Ich ziehe einen filmreifen Schmollmund und starte den nächsten Versuch, mich aufzurichten. Das klappt immerhin so semi, und Namjoon hält mich gut fest dabei.

So-Ras Mutter Rae-Jin ist ein bisschen sanfter als die beiden. Sie unterbricht die Albernheiten, schiebt So-Ra beiseite und setzt sich mit ihrem Stuhl vor mich. Sie zeigt mir ein paar leichte Übungen, mit denen ich auch im Sitzen meinen Kreislauf anschieben kann. Ich komme mir ziemlich albern dabei vor, aber es hilft wohl tatsächlich - der Schwindel lässt etwas nach. Ich lächele sie an.
"Danke, das hilft wirklich."
Da nimmt sie meine beiden Hände und zieht mich langsam auf die Beine.
Ich bin ihr sooo dankbar dafür!
"So, und jetzt schaukelst du ein paarmal hin und her. Genau so. Ein bisschen in die Knie gehen dabei. Prima. Pass auf. Ihr beide lauft jetzt hier im Zimmer auf und ab, und wir beide gehen rüber in die Küche. Ich weiß nicht, wann hier im Haus normalerweise zu Abend gegessen wird. Aber genau das solltest du gleich tun."

"Mach langsam, Mama. Hier gibts einen hervorragenden Koch in der Truppe. Wir gehen einfach rüber und besprechen alles weitere mit Jin. Der hat den Überblick. Ich würde mich wundern, wenn der nicht schon längst in der Küche zu Gange wäre."
Die beiden ziehen los. Ich bin erleichtert, dass ich mich im Moment um nichts kümmern muss.

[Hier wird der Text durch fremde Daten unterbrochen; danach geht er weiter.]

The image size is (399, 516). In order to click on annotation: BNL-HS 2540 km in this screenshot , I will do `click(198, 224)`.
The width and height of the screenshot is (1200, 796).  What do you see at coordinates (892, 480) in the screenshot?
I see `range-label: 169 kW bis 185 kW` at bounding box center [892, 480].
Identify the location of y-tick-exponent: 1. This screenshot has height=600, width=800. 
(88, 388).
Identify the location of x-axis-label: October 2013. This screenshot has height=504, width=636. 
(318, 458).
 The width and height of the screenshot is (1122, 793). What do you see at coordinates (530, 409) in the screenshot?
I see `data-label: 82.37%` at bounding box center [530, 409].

Namjoon stellt sich vor mich, nimmt sanft und sicher meine beiden Hände und läuft ganz, ganz langsam rückwärts. Er schaut mir freundlich in die Augen, doch sein Gesicht drückt immer noch nichts als Sorge aus.
"Geht das so, Nelli? Oder ist dir immer noch sehr schwindelig zumute?"
"Nur noch ein bisschen. Wir können jetzt auch mehr Licht machen. Meine Sicht ist wieder viel klarer und schärfer."
Da wir grade am Kopfende seines Bettes vorbeilaufen, knipst er zusätzlich seine Nachttischlampe an.

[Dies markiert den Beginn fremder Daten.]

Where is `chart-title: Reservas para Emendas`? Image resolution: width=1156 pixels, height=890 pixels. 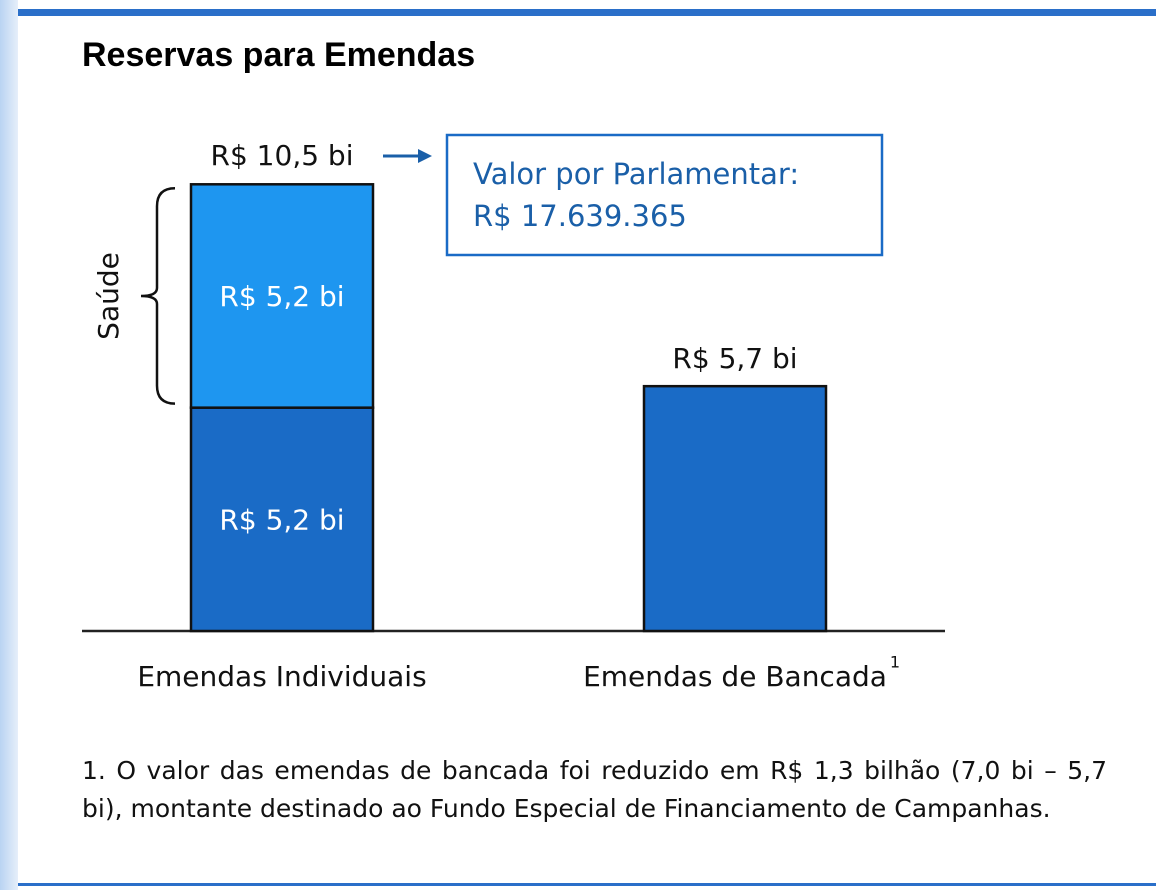 chart-title: Reservas para Emendas is located at coordinates (278, 55).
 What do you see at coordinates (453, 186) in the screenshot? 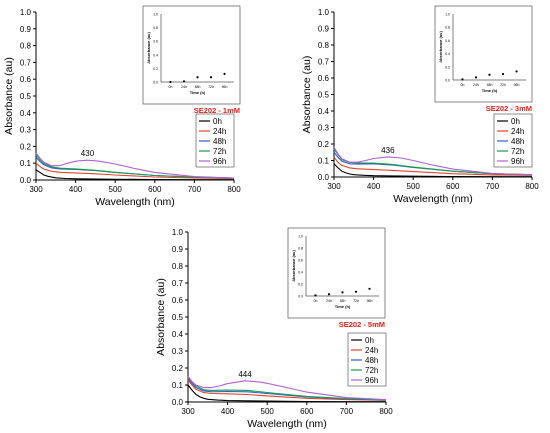
I see `x-tick-label: 600` at bounding box center [453, 186].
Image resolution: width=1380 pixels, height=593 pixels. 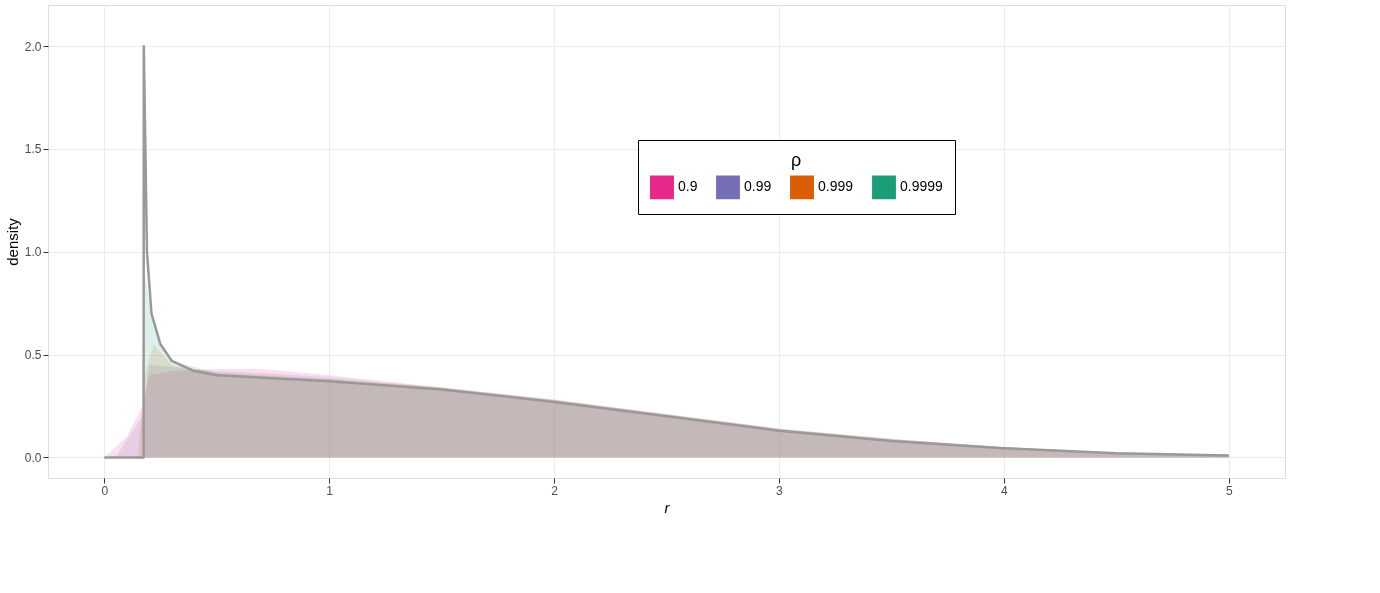 I want to click on x-tick-label: 1, so click(x=330, y=490).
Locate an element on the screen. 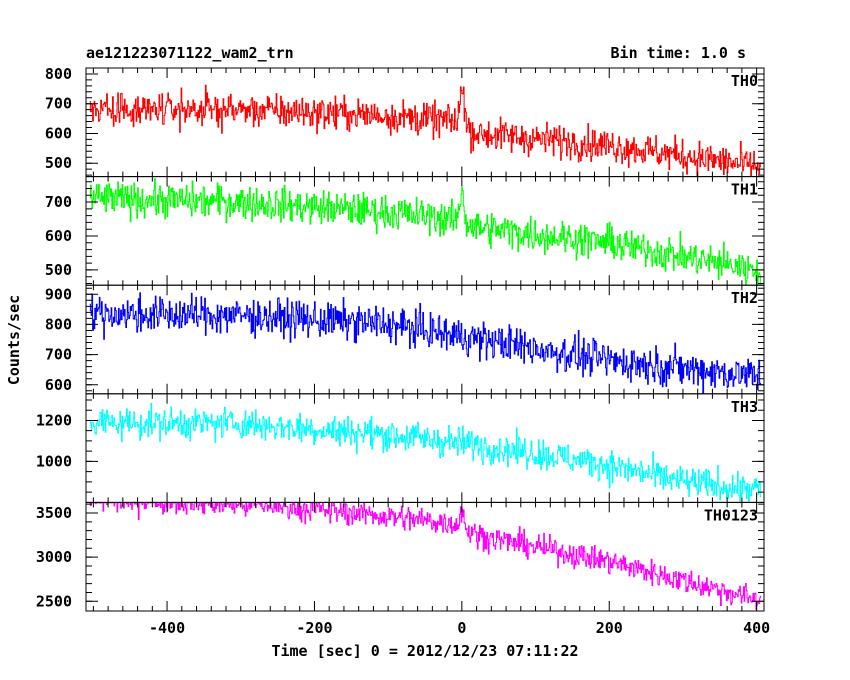 The height and width of the screenshot is (680, 850). panel-frame-th0 is located at coordinates (425, 122).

"Aber sag mal, was hab ich eigentlich angestellt?!? Mein Kopf dröhnt vom vielen Grübeln, meine Augen brennen, mein Hals fühlt sich kratzig an, als hätte ich ein komplettes Konzert durchgegrölt. Mein Rücken autscht, wie viel zu lange gebückt, und meine Hände sind ganz steif."
Namjoon lächelt etwas gequält.
"Darf ich dir auch diese Fragen nach dem Essen beantworten? Ich kann dich so weit beruhigen - du wirst nicht innerhalb der nächsten Stunde an einer unbekannten Seuche dahinsiechen. Spüre weiter gut in dich rein und sag mir alles, was dir durch den Kopf geht."
Warum machen die so ein Geheimnis darum? Haben sie Angst, dass ich die Wahrheit nicht vertrage? Alles und alle um mich drumrum sind grade ziemlich seltsam drauf und behandeln mich wie ein Baby, aber ich habe keine Idee, warum.
Andererseits ...  Bloß nicht nachdenken, was heute passiert sein könnte! Keine schlafenden Hunde wecken. Also besser einfach gehorchen und mitspielen.

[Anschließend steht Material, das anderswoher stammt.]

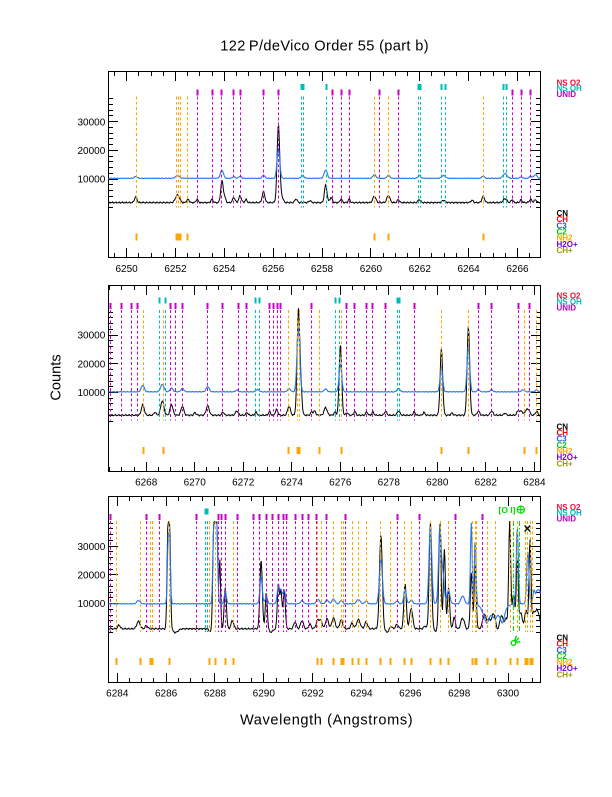  I want to click on svg-text: 6258, so click(322, 270).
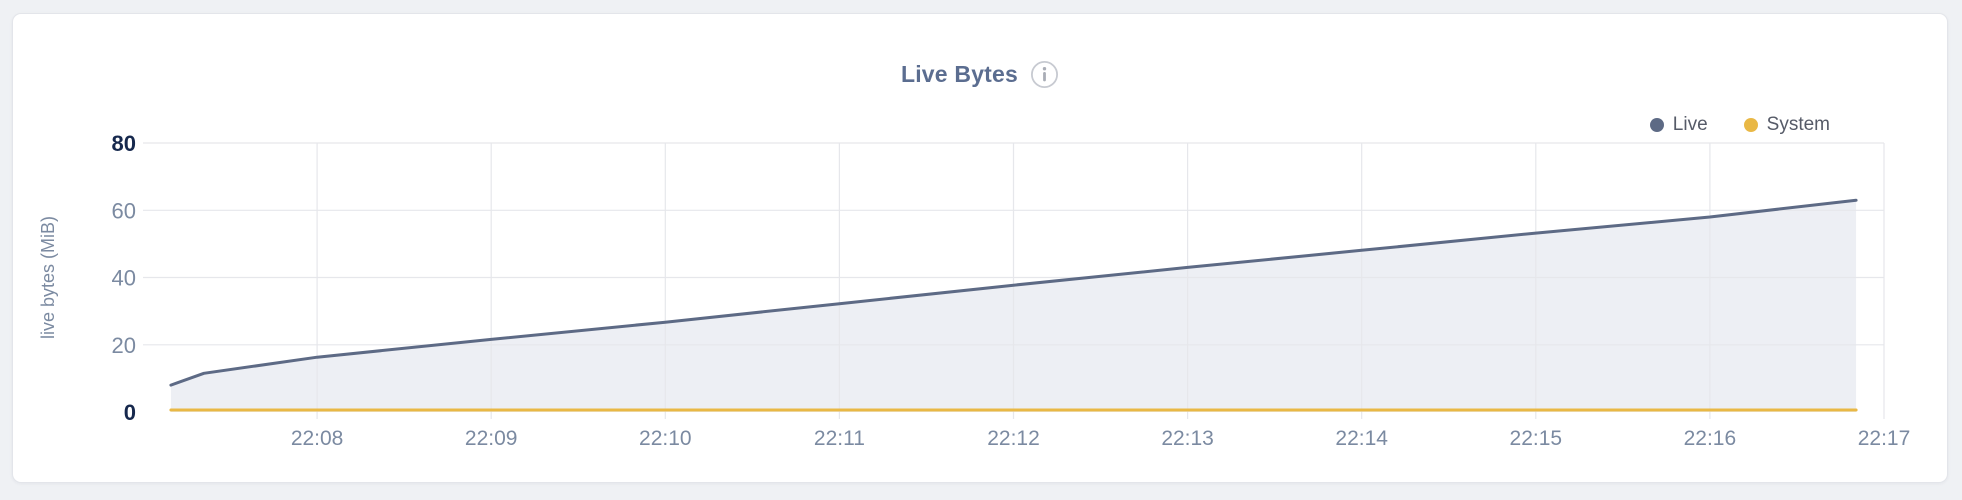 This screenshot has height=500, width=1962. What do you see at coordinates (1740, 125) in the screenshot?
I see `chart-legend: Live System` at bounding box center [1740, 125].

Ich lasse mir Zeit, gehe an seinen Händen im Zimmer spazieren und konzentriere mich ganz darauf, stabiler zu werden. Nach und nach werde ich sicherer beim Laufen, die Schritte werden ein bisschen größer und schneller. Mein Gang ist schon deutlich fester, als wir die Kuhglocke bimmeln hören. Ich bin erleichtert, weil mein Magen, vorsichtig ausgedrückt, ziemlich unterfordert ist im Moment.
"So gefällst du mir schon wieder viel besser. Du hast auch wieder Farbe im Gesicht. Mach langsam, sie werden auf uns warten." 
Namjoon nimmt mich nochmal in die Arme, schaut mich liebevoll an und lotst mich dann sicher rüber in den Gemeinschaftsraum.